Ibori, who at one time was one of Nigeria’s richest and most powerful men, pleaded guilty in a London court in 2012 to 10 counts of fraud and money laundering involving sums of at least 50 million pounds ($66 million).

He received a 13-year jail sentence of which he served half, as is common in the UK system, and is now back in Nigeria.

Anti-corruption campaigners had hailed the case as a milestone for Nigeria, where no one of his stature had been successfully prosecuted, and for its former colonial ruler Britain, long seen as too complacent about the proceeds of Nigerian corruption being laundered in the UK.

“[The ruling] sends a clear message to the world that James Ibori, a man who stole millions from the Nigerian government and laundered those proceeds in the UK, has been rightly held to account,” said Ben Wallace, Britain’s minister for security and economic crime.

Ibori owned multimillion-pound homes in Britain, South Africa, and the United States, including an English country house near the private school where his children were being educated. He also owned a Jaguar and a Bentley and was buying a $20 million private jet at the time of his arrest.

This contrasted sharply with the situation in Delta state, a maze of mangrove creeks crisscrossed by pipelines and plagued by violent conflict over access to oil money, where most people make do without electricity or clean water.

Alleged Police Corruption

Wallace said that following the ruling, Britain would work with the Nigerian authorities to repatriate the criminal assets, to be used for the benefit of the Nigerian people.
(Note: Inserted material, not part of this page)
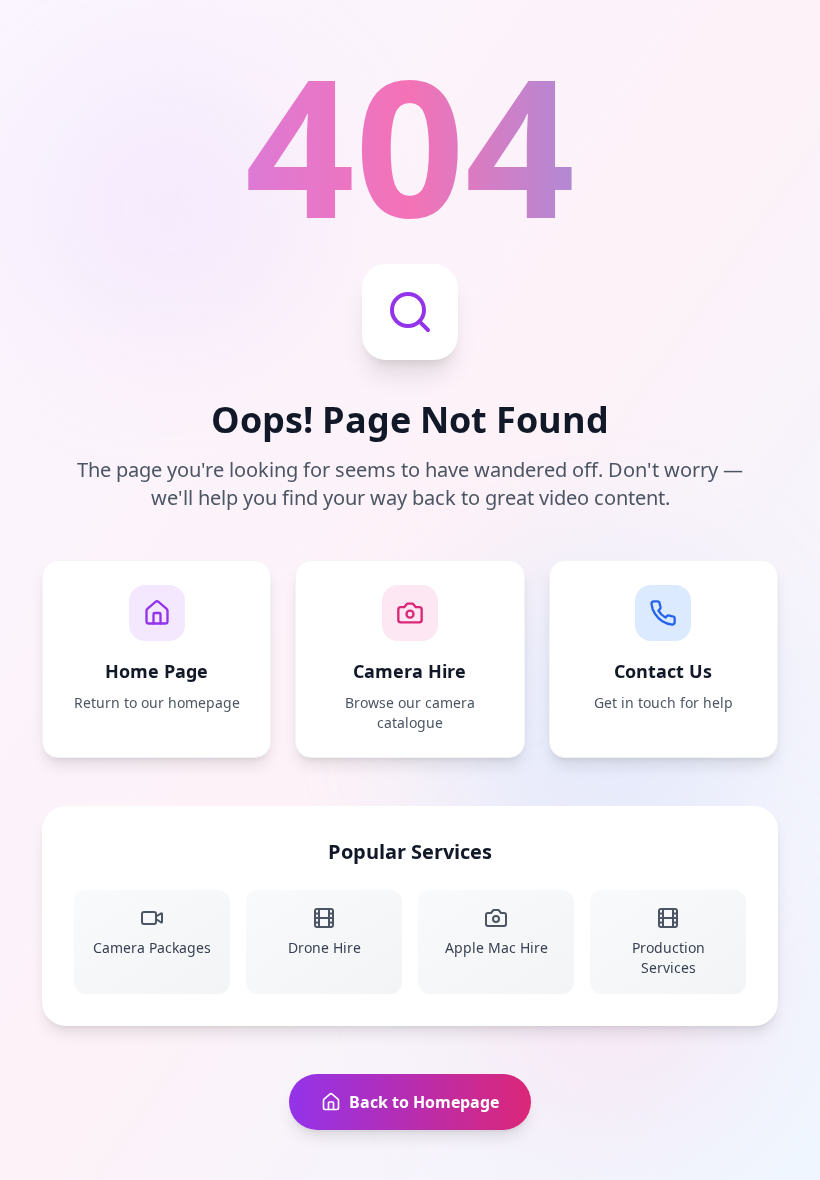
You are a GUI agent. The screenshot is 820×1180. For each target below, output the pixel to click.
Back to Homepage (424, 1102)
“We will pursue this vigorously through the legal process,” he said.

Despite his guilty pleas, Ibori appealed his conviction, alleging that one of the British police officers who investigated him had taken bribes from a private detective in return for inside tips about the probe, an accusation that the officer denies.

Ibori also alleged that British prosecutors had covered up the corruption, tainting the judicial process. Those allegations had threatened to turn the case into a major embarrassment for Britain. But three senior appeal judges said the bribery wasn’t proven, and if, it had happened, Ibori himself had instigated it as the private detective was working for him.

“As Ibori was instrumental in [the officer’s] corruption, if corruption there was, he cannot, even arguably, rely upon it to escape his convictions,” the ruling said.

In a statement sent to media after the ruling, Ibori accused the Court of Appeal of being part of the cover-up and said he would take his case to the European Court of Human Rights.